All that is needed is the number of lines in the records that contain the word "agent", stated without anything else.

━━━━━━━━━━

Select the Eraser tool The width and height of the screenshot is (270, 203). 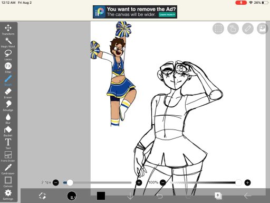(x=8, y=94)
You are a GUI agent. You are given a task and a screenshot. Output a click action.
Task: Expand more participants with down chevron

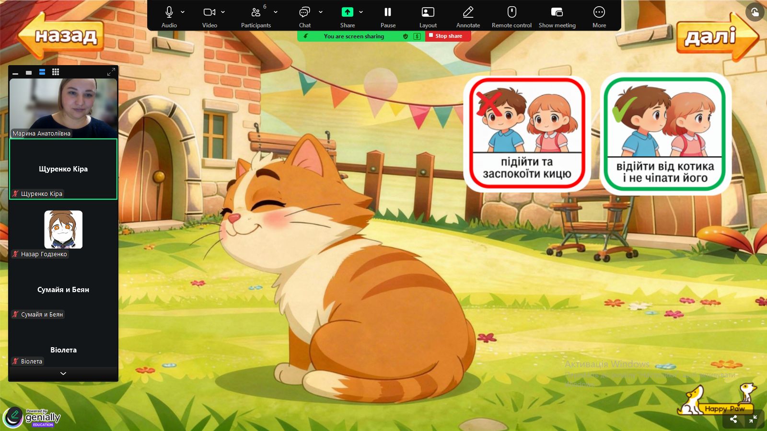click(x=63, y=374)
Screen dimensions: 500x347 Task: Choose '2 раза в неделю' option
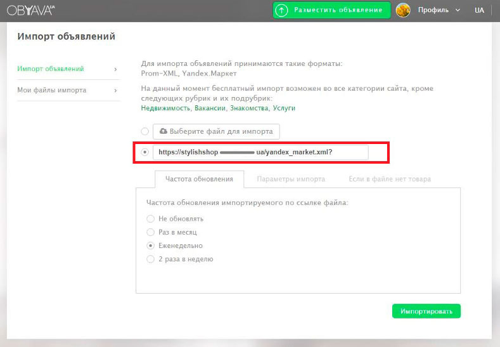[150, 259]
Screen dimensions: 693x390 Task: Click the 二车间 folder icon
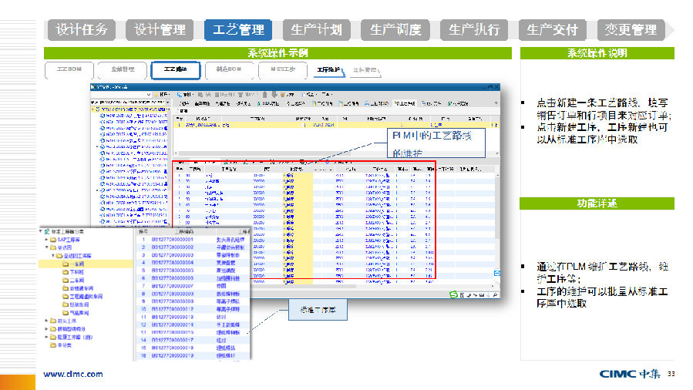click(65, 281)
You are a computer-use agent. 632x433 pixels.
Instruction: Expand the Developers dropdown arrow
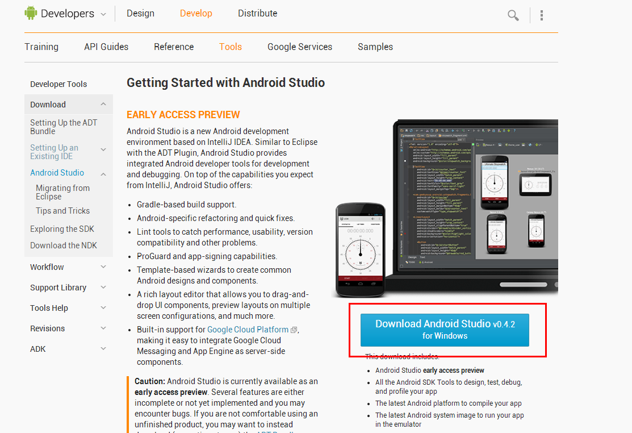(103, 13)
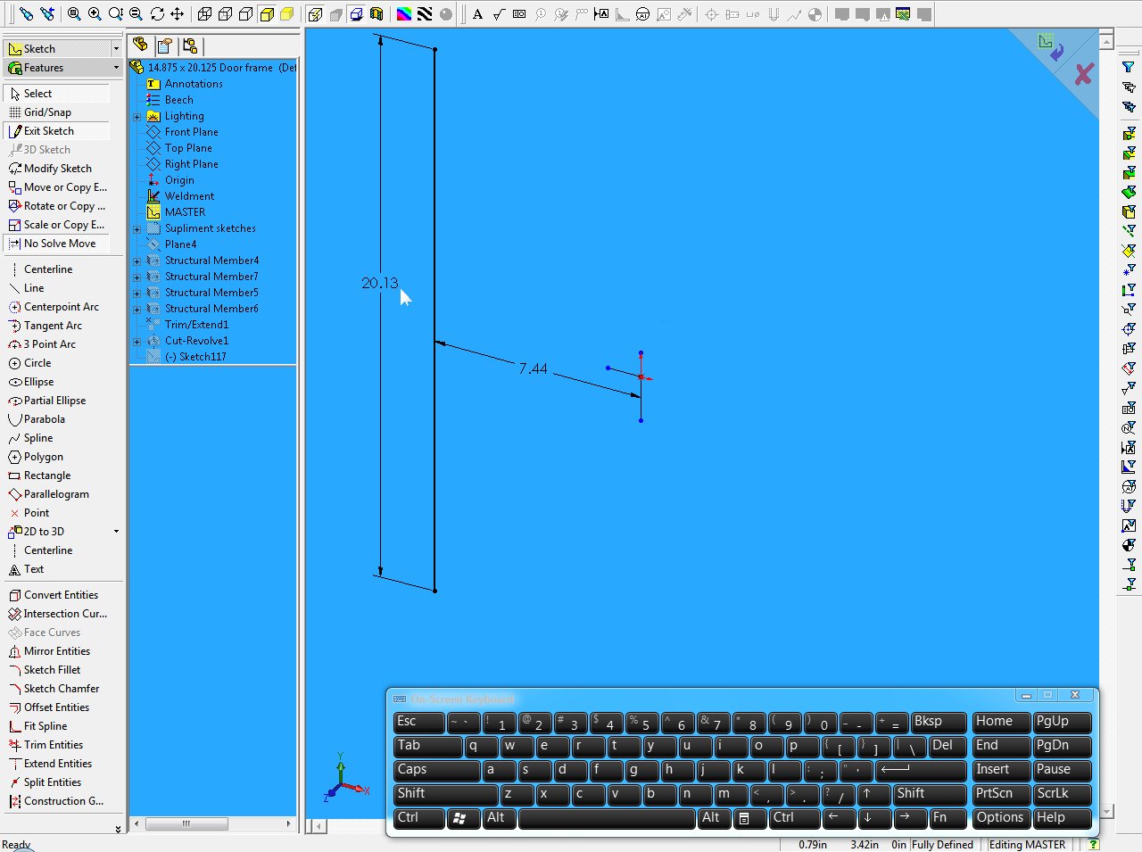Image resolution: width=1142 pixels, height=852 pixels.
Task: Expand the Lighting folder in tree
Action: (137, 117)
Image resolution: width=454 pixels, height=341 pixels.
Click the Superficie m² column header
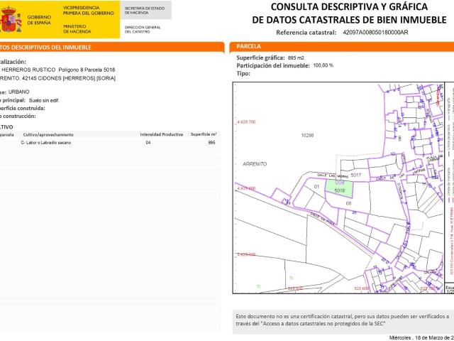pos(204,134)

━━━━━━━━━━

◆ Reply:
2